先端医療振興財団の研究グループ
先端医療振興財団客員上席研究員で京都大学大学院医学研究科特定准教授である星美奈子氏らの研究グループは、7月28日、アルツハイマー病の脳で起こる神経細胞死について新たなターゲット分子を発見したことを発表した。
この研究成果は、米国科学アカデミー紀要「PNAS」の電子版に掲載され、7月31日(金)午前11時より先端医療センター臨床棟研修室において、記者会見がおこなわれた。
アミロイドベータ・オリゴマー
アルツハイマー病では、脳の機能を司る神経細胞のシナプスに異常が起こり、神経細胞自体が失われることにより、脳の高次機能が低下する。
最近では、アミロイドベータと呼ばれるタンパク質が凝集してできる「アミロイドベータ・オリゴマー」という集合体が神経細胞死の原因となると考えられているが、その実体と分子メカニズムは解明されていなかった。
「ASPD」
研究グループは、アミロイドベータが約30個集まって直径10~15nmサイズの球状構造を取ると強い神経毒性を持つことを発見し、「アミロスフェロイド(ASPD)」と命名。「ASPD」を選択的に認識する抗体を作製し、アルツハイマー病患者の脳内から「ASPD」を単離する方法を確立した。
また、神経細胞死における「ASPD」のターゲットが、脳内で重要な役割を果たしているシナプスタンパク質であることを初めて確認。「ASPD」は患者脳内に蓄積する「アミロイドベータ・オリゴマー」の約6割を占める主要な成分であり、患者脳内の「ASPD」存在量は、アルツハイマー病の重症度と相関関係にあることがわかった。
今後への期待
今回はさらに、同研究グループは、「ASPD」に結合する4アミノ酸のペプチドが、神経細胞死を抑制することを発見。これにより、アルツハイマー病で起こる神経細胞死に対する新たな治療薬開発が示唆されることとなった。
今後は、「ASPD」がどのように脳内で作られ、いつ形成されるのかを明らかにしていく。臨床応用についても、今後の研究開発における治療薬・治療法開発の新たな進展が期待されている。

→ 問題 1
アルツハイマー病研究の文章にある「アルツハイマー病では、脳の機能を司る神経細胞のシナプスに異常が起こり、神経細胞自体が失われることにより、脳の高次機能が低下する。」という一文を英語に訳してください。
→ 問題 2
アルツハイマー病研究の文章から、「この研究成果は、米国科学アカ」で始まり「関関係にあることがわかった。」で終わる部分を一字も変えずに書き写してください。
この後に続く項目は、上の文章とは別の資料です。

→ 保存された項目
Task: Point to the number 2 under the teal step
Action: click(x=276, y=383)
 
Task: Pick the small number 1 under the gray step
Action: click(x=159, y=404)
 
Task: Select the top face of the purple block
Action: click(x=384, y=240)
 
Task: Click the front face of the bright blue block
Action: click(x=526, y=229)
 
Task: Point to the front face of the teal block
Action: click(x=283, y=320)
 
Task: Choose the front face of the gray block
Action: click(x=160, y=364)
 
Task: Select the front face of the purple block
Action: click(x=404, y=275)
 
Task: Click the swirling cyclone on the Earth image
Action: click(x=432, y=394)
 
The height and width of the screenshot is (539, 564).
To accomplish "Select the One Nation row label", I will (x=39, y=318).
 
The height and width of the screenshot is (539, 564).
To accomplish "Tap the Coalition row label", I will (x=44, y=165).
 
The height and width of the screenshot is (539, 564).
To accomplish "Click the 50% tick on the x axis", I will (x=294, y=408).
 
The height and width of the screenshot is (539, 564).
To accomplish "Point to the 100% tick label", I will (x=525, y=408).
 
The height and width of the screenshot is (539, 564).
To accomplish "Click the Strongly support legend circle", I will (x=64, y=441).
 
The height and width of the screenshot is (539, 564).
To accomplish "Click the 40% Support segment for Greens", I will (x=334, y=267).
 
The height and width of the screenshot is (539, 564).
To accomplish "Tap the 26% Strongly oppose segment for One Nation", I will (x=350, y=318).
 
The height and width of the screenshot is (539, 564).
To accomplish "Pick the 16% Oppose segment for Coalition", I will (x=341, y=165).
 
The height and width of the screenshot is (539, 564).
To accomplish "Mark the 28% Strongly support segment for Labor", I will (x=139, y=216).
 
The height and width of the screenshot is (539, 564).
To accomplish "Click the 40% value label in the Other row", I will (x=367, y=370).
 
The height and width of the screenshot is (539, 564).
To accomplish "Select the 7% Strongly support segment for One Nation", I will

→ 解答 1
In Alzheimer's disease, abnormalities arise in the synapses of the nerve cells that govern brain function, and the loss of the nerve cells themselves leads to a decline in the brain's higher functions.

→ 解答 2
この研究成果は、米国科学アカデミー紀要「PNAS」の電子版に掲載され、7月31日(金)午前11時より先端医療センター臨床棟研修室において、記者会見がおこなわれた。
アミロイドベータ・オリゴマー
アルツハイマー病では、脳の機能を司る神経細胞のシナプスに異常が起こり、神経細胞自体が失われることにより、脳の高次機能が低下する。
最近では、アミロイドベータと呼ばれるタンパク質が凝集してできる「アミロイドベータ・オリゴマー」という集合体が神経細胞死の原因となると考えられているが、その実体と分子メカニズムは解明されていなかった。
「ASPD」
研究グループは、アミロイドベータが約30個集まって直径10~15nmサイズの球状構造を取ると強い神経毒性を持つことを発見し、「アミロスフェロイド(ASPD)」と命名。「ASPD」を選択的に認識する抗体を作製し、アルツハイマー病患者の脳内から「ASPD」を単離する方法を確立した。
また、神経細胞死における「ASPD」のターゲットが、脳内で重要な役割を果たしているシナプスタンパク質であることを初めて確認。「ASPD」は患者脳内に蓄積する「アミロイドベータ・オリゴマー」の約6割を占める主要な成分であり、患者脳内の「ASPD」存在量は、アルツハイマー病の重症度と相関関係にあることがわかった。